Mega-ASR 1.7B — GGUF

GGUF / ggml conversions of zhifeixie/Mega-ASR for use with CrispStrobe/CrispASR.

Mega-ASR is a robust ASR adaptation of Qwen3-ASR-1.7B. The upstream release consists of:

Qwen3-ASR-1.7B base model
mega-asr-merged/adapter_model.safetensors, a LoRA adapter trained for degraded / in-the-wild audio
audio_quality_router/best_acc_model.safetensors, a lightweight router that decides whether to enable the LoRA

This GGUF release uses the always-on robust path: the Mega-ASR LoRA is merged into the Qwen3-ASR-1.7B weights offline, then converted to a normal Qwen3-ASR GGUF. CrispASR runs it through the standard qwen3 backend; no Python, PEFT, safetensors, or runtime LoRA switching is needed.

Files

File	Size	Notes
`mega-asr-1.7b-f16.gguf`	4.4 GB	F16 merged-LoRA model
`mega-asr-1.7b-q4_k.gguf`	1.3 GB	Q4_K, recommended default
`mega-asr-router.gguf`	2.8 MB	Converted upstream audio-quality router weights; auxiliary artifact, not used by current CrispASR inference

Quick Start

Build CrispASR:

git clone https://github.com/CrispStrobe/CrispASR
cd CrispASR
cmake -B build -DCMAKE_BUILD_TYPE=Release
cmake --build build -j$(nproc) --target crispasr

Download the recommended quant:

huggingface-cli download cstr/mega-asr-GGUF \
    mega-asr-1.7b-q4_k.gguf --local-dir .

Transcribe:

./build/bin/crispasr \
    --backend mega-asr \
    -m mega-asr-1.7b-q4_k.gguf \
    your-audio.wav

Older CrispASR builds can use the same file with the canonical backend name:

./build/bin/crispasr \
    --backend qwen3 \
    -m mega-asr-1.7b-q4_k.gguf \
    your-audio.wav

Auto-Download

Current CrispASR main registers mega-asr as an alias for the Qwen3-ASR runtime:

./build/bin/crispasr --backend mega-asr -m auto your-audio.wav

This downloads mega-asr-1.7b-q4_k.gguf and runs it with the existing Qwen3-ASR backend.

Validation

Smoke test on samples/jfk.wav, CPU-only VPS build:

./build/bin/crispasr \
    --backend mega-asr \
    -m mega-asr-1.7b-q4_k.gguf \
    --no-timestamps \
    samples/jfk.wav

Output:

And so, my fellow Americans, ask not what your country can do for you. Ask what you can do for your country.
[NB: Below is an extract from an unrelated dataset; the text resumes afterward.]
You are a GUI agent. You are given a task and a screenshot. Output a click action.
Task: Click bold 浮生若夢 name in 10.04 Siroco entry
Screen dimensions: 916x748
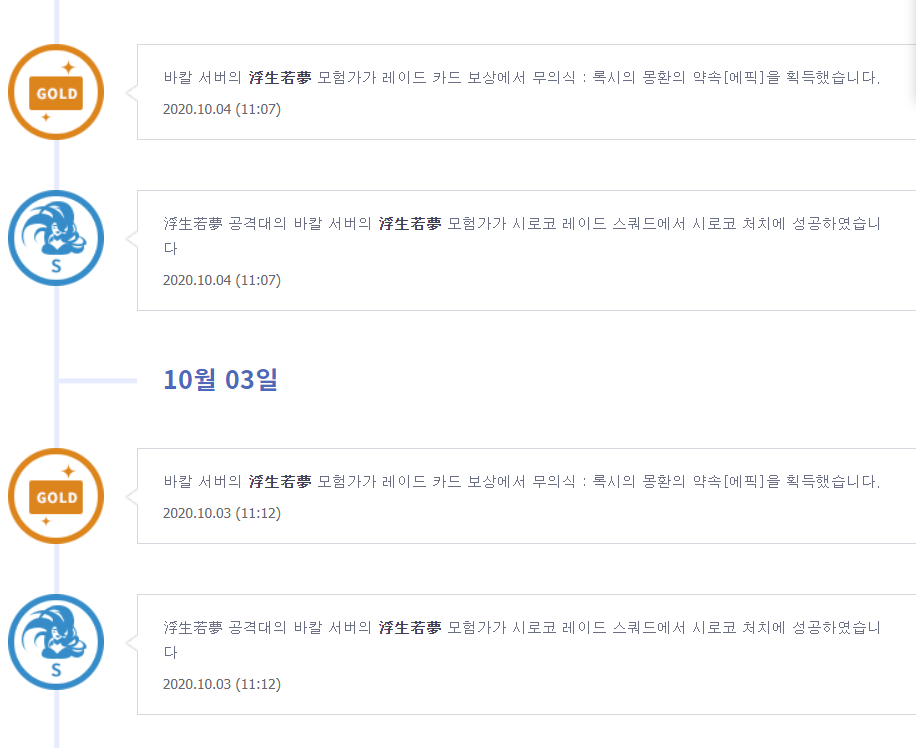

The runtime reports the expected Mega-ASR / Qwen3-ASR-1.7B geometry:

audio 24 layers, llm 28 layers, vocab 151936

Router Status

The upstream Mega-ASR router chooses between the clean base model and the robust LoRA path. This GGUF release currently ships the practical always-on robust model.

The small mega-asr-router.gguf file is included so the router weights are available in GGUF form, but CrispASR does not yet use it to switch between base and LoRA models at runtime. Dynamic routing would require either loading both Qwen3-ASR-1.7B variants or adding runtime LoRA switching.

The router's frontend is a LogMelSpectrogram using 16 kHz audio, 80 Slaney mel bins, n_fft=400, hop_length=160, win_length=400, log10(clamp(mel, 1e-10)), then (x + 4) / 4. CrispASR already has the reusable pieces for this in src/core/mel.h (build_slaney_fb + core_mel::compute()), so if dynamic routing is added later it should reuse that shared mel path rather than adding another spectrogram implementation.

For degraded audio, the always-on merged model is the intended useful path. For consistently clean audio, use the regular Qwen3-ASR models.

How this was made

Downloaded upstream zhifeixie/Mega-ASR.
Merged mega-asr-merged/adapter_model.safetensors into Qwen3-ASR-1.7B offline.
Converted the merged Hugging Face checkpoint with CrispASR's existing Qwen3-ASR converter.
Quantised the F16 GGUF with CrispASR's crispasr-quantize.